### DATA LISTING ###
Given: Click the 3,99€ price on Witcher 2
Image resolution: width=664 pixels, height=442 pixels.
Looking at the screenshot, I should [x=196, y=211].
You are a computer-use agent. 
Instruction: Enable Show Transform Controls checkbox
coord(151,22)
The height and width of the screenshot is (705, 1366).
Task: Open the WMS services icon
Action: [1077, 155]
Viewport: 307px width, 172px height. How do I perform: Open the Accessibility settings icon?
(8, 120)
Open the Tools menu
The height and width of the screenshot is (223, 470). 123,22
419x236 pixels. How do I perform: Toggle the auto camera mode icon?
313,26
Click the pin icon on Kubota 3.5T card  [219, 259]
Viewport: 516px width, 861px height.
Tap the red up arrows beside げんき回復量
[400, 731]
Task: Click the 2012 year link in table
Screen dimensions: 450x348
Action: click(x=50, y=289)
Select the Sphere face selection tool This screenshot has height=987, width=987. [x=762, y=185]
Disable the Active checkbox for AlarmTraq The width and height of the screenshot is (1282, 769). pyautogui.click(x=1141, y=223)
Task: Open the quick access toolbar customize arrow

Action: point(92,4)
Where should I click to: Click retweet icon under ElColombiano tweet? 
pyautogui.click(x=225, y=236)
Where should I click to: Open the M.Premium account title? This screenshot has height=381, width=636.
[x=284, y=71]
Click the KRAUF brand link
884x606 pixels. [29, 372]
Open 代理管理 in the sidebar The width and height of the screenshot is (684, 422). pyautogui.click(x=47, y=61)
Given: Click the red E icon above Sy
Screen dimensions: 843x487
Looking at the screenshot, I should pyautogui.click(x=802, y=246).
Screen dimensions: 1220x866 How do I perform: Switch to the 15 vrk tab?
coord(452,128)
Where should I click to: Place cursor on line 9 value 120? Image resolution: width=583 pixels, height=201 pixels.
###
**TASK TO CARRY OUT:** Reproduce the data shown above in its entirety, keeping each word as it is.

**YOUR RESPONSE:**
Given: Click the 3,99€ price on Witcher 2
Image resolution: width=664 pixels, height=442 pixels.
Looking at the screenshot, I should [x=196, y=211].
You are a computer-use agent. 
Instruction: Enable Show Transform Controls checkbox
coord(151,22)
The height and width of the screenshot is (705, 1366).
Task: Open the WMS services icon
Action: [1077, 155]
Viewport: 307px width, 172px height. How do I perform: Open the Accessibility settings icon?
(8, 120)
Open the Tools menu
The height and width of the screenshot is (223, 470). 123,22
419x236 pixels. How do I perform: Toggle the auto camera mode icon?
313,26
Click the pin icon on Kubota 3.5T card  [219, 259]
Viewport: 516px width, 861px height.
Tap the red up arrows beside げんき回復量
[400, 731]
Task: Click the 2012 year link in table
Screen dimensions: 450x348
Action: click(x=50, y=289)
Select the Sphere face selection tool This screenshot has height=987, width=987. [x=762, y=185]
Disable the Active checkbox for AlarmTraq The width and height of the screenshot is (1282, 769). pyautogui.click(x=1141, y=223)
Task: Open the quick access toolbar customize arrow

Action: point(92,4)
Where should I click to: Click retweet icon under ElColombiano tweet? 
pyautogui.click(x=225, y=236)
Where should I click to: Open the M.Premium account title? This screenshot has height=381, width=636.
[x=284, y=71]
Click the KRAUF brand link
884x606 pixels. [29, 372]
Open 代理管理 in the sidebar The width and height of the screenshot is (684, 422). pyautogui.click(x=47, y=61)
Given: Click the red E icon above Sy
Screen dimensions: 843x487
Looking at the screenshot, I should pyautogui.click(x=802, y=246).
Screen dimensions: 1220x866 How do I perform: Switch to the 15 vrk tab?
coord(452,128)
Where should I click to: Place cursor on line 9 value 120? Image resolution: width=583 pixels, height=201 pixels.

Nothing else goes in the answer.